As the first-line chemotherapeutic for glioblastoma multiforme (GBM), Temozolomide (TMZ) suffers from rapid degradation in physiological fluid, making it difficult to deliver sufficient doses of active TMZ to GBM tumors without inducing severe side effects. By protecting TMZ and then controlling its release using an external stimulus, we can prevent its premature degradation, thereby increasing its active concentration at the tumor site. Here, we present a near-infrared (NIR) controlled system in which TMZ is protected within a polymer before its on-demand release. NIR light is preferable, given its high penetration depth and noncarcinogenicity, but ultraviolet (UV) light is required to cleave chemical bonds. Upconverting nanoparticles (UCNPs) overcome this challenge as they convert NIR to UV, a property of the rare-earth lanthanides of which they are comprised. In this work, we coat UCNPs with poly(acrylic acid) (PAA) conjugated to a UV-cleavable nitrobenzyl photolinker (PhL) covalently linked to TMZ and show that this UCNP@PAA-PhL-TMZ system releases TMZ under low laser power (1 W/cm) NIR, with 100% release after 30 min irradiation.

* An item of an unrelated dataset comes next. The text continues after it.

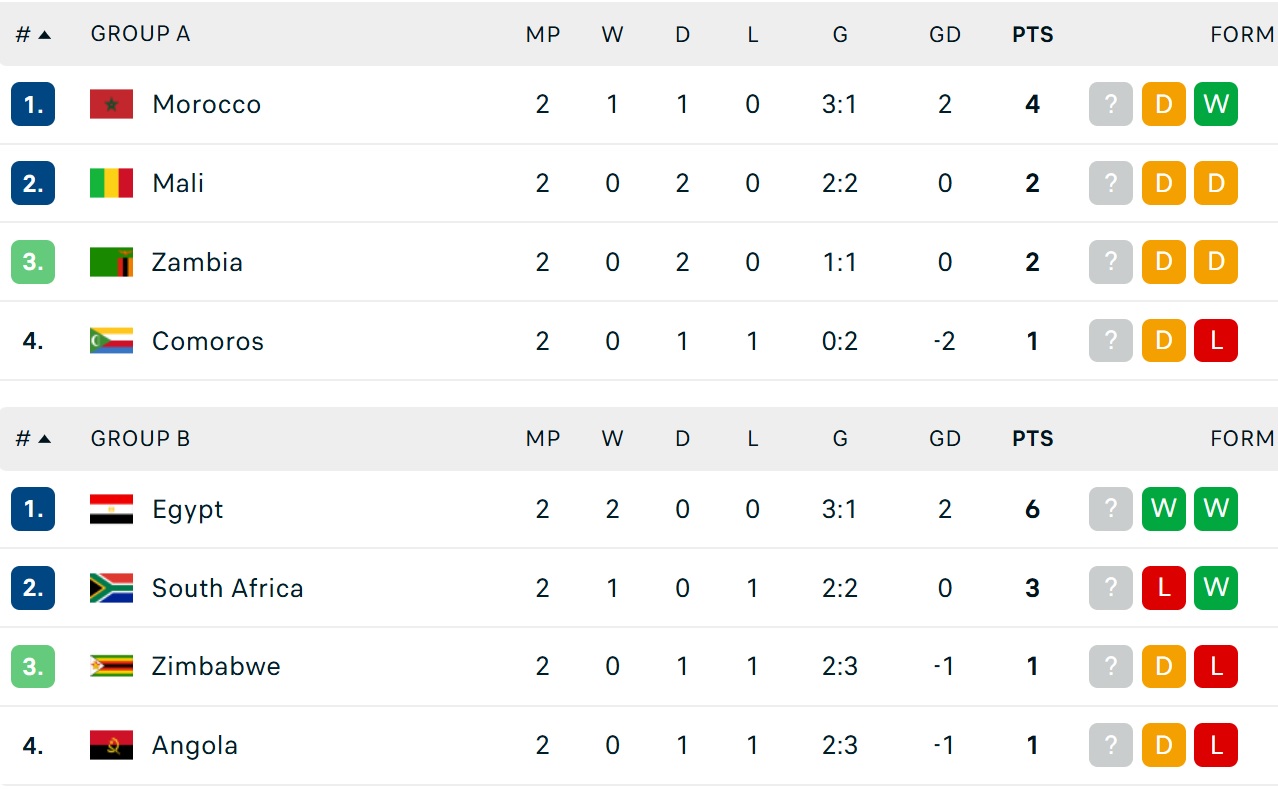Click the Mali flag icon
1278x789 pixels.
click(x=111, y=183)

When a 5 min NIR pulse was used to trigger TMZ release after NP internalization into U87MG GBM cells, we observed significant cell death after 24 h, even at concentrations an order of magnitude lower than current TMZ tumor concentrations, with multiple pulses inducing a larger effect. This work highlights the importance of drug release after cellular internalization and is a key step toward enhancing TMZ effectiveness as well as developing a tool to administer time-sensitive treatments personalized to individual GBM patients.